Example: | Martha has elected the self-directed investment program and is contributing $150 per month. Martha decides to invest in three different funds with the following amounts: $30 invested in fund #1, $45 invested in fund #2 and $75 invested in fund #3. To accomplish this she must establish the following allocation: |
Allocation to fund #1 | 20% |
Allocation to fund #2 | 30% |
Allocation to fund #3 | 50% |
Total Allocation | 100% |
(2) How do I establish an allocation? You must establish your allocation by contacting the department's designated recordkeeper. Once established, you may change your allocation according to the provisions in subsection (5) of this section.
(3) What happens if I do not establish an allocation? If you do not provide an allocation before the department's designated recordkeeper begins receiving your contributions, your money will be invested as follows:
(a) Your most recent allocation will be used if you previously participated in the self-directed investment program. However, if your allocation includes a fund or funds that are no longer available, the portion of your money allocated to the unavailable fund(s) will be invested in the default fund.

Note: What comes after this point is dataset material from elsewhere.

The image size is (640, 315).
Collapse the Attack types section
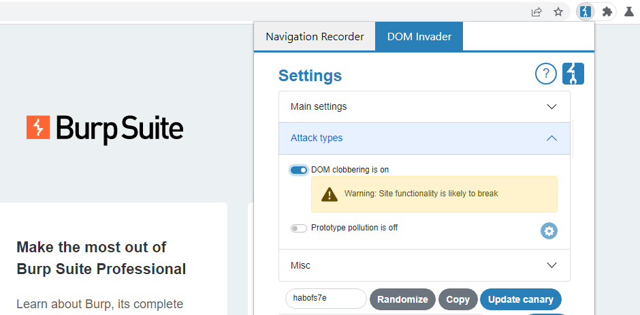click(423, 138)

Example: | After participating in the self-directed program, Linda terminates employment. Subsequently, she is reemployed and elects to participate in the self-directed investment program again. She does not provide an allocation. Linda's previous allocation was: |
Allocation to fund #1 | 10% |
Allocation to fund #2 | 40% |
Allocation to fund #3 | 50% |
Total Allocation | 100% |
Fund #2 is no longer available. Linda's future contributions will be allocated as follows:
Allocation to fund #1 | 10% |
Allocation to Default Fund | 40% |
Allocation to fund #3 | 50% |
Total Allocation | 100% |
(b) All of your money will be invested in the default fund if you do not meet the conditions in (a) of this subsection.
Example: | Lew is a new member and elects the self-directed investment program, but does not establish an allocation. All of Lew's money will be invested in the default fund. |
(4) What is the default fund? The default fund for the self-directed investment program is the Retirement Strategy Fund that assumes you will retire at age 65.

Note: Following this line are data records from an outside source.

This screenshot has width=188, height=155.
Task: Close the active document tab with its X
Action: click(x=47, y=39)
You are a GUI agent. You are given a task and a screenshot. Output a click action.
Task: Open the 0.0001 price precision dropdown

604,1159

Example: | Samantha was born in 1983. She will turn age 65 in 2048. The Retirement Strategy Fund closest to her age-65 retirement target date is the 2050 Retirement Strategy Fund. If Samantha does not establish an allocation per subsection (3) of this section, her money will be invested in the 2050 Retirement Strategy Fund. |
(5) Can I change my allocation? You may change your allocation by contacting the department's designated recordkeeper. However, changes must be consistent with any restrictions on trading imposed by the funds involved. If necessary to protect the performance results of the investment program funds, the department may:
(a) Limit the number of times you change allocations;
(b) Limit the frequency of the changes;
(c) Limit the manner of making changes; or
(d) Impose other restrictions.
[Statutory Authority: Chapters
41.32, 41.34, 41.35,
41.50 RCW, RCW
41.34.130,
41.34.060, and
41.34.140. WSR 11-18-018, § 415-111-230, filed 8/26/11, effective 9/26/11. Statutory Authority: RCW
41.50.050(5) and chapter
41.34 RCW. WSR 08-18-058, § 415-111-230, filed 9/2/08, effective 10/3/08; WSR 06-03-098, § 415-111-230, filed 1/17/06, effective 2/17/06. Statutory Authority: Chapters
41.32, 41.34, 41.35,
41.50 RCW. WSR 01-01-059, § 415-111-230, filed 12/12/00, effective 1/12/01.]